Where a person’s relations with other human beings are concerned, both writers seem thoroughly initiated: neither believes in Santa Claus, though its not always easy to tell where the displaced belief has resurfaced. Cleanth Brooks implies that Faulkner doesn’t believe in humanity: he believes in God -- if I may strain a point in Mr. Brooks’s interpretation of The Sound and the Fury. Does Hemingway believe in God? It’s hard to say. Maybe the code, as Brett Ashley suggests, is what the initiates have instead of God. Sometimes he speaks of "they," which may be the purblind doomsters of Thomas Hardy or whatever blind chance seems to be running the universe. And it’s usually a pretty hostile "they," if Frederic . Henry’s reflections or those of the narrator of "My Old Man" are anything to go on. Whether there’s an order, a purpose behind the universe, Hemingway, seems in more doubt than Faulkner. His whole code and one’s allegiance to it suggest, however, that somehow, somewhere, human beings have acquired the faculty of imposing meaning on the meaningless; and this imposed order becomes a kind of substitute for an intelligible universe, which may or may not be presided over by a Nature greater than our own. But whence comes this particular human faculty? Hemingway doesn’t say: he plays about as close to the chest as you can get.
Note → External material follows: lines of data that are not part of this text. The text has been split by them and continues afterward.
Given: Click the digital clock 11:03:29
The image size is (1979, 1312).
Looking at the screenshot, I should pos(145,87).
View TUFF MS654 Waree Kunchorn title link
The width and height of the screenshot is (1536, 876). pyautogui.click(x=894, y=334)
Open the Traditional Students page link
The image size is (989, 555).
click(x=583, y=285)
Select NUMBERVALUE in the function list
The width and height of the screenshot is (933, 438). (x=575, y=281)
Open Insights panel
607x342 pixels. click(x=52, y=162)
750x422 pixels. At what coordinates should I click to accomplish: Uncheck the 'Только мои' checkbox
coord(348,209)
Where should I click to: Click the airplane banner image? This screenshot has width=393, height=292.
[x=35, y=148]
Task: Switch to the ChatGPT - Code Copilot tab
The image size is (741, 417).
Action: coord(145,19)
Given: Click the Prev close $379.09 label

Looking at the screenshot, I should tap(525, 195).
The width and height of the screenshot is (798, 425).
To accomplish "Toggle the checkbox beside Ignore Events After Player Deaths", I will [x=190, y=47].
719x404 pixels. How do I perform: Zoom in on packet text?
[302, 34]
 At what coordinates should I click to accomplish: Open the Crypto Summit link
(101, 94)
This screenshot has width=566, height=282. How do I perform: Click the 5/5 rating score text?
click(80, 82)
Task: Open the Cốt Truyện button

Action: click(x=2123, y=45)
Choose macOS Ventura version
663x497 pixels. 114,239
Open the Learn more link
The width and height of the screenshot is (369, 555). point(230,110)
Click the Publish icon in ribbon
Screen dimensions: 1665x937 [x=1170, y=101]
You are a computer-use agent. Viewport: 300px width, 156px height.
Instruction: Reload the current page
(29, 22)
Anyhow, neither of these men seems to believe in natural human goodness or perfectibility. The pages of both writers contain some pretty dark accounts of the doings -- or devilment -- of which people are capable. They can treat other persons as things, as commodities, as people to be bought and sold. Or they can respect others as humans like themselves, whether God-created or not, and behave accordingly. Again, the word behave, which in turn suggests considerations of morality, value, significance, all sorts of things. Whether there’s a moral order, inherent in the universe or whether (who knows how?) we impose that order ourselves, such seems the best climate for human being, and their concerns. It is intelligible, and actions, things, whatever, do matter; they do count.
IV
Perhaps further than this we’d better not venture. We don’t want to yoke too many images together by violence, push our resemblances too hard. Stylistically, of course, there’s all the difference in the world’ between these two writers; yet each style seems appropriate -- indeed, inevitable -- for the tales they propose to tell. Their emphasis, their tales are often so different. Yet out of all this there do emerge some similarities which I think it important to note. Perhaps it’s no accident that Faulkner, when notified that he had won the Nobel Prize, said that he thought it should have gone to Hemingway. In like fashion, perhaps Hemingway’s presumed slap at the rhetoric of Faulkner’s acceptance speech when he himself came to win the prize later on ought to be taken for what it’s worth too -- but no more. Suffice it to say that each of these artists was aware of the other, knew him, knew his work, knew they were both there. And for good or for ill, neither of them could ever forget it.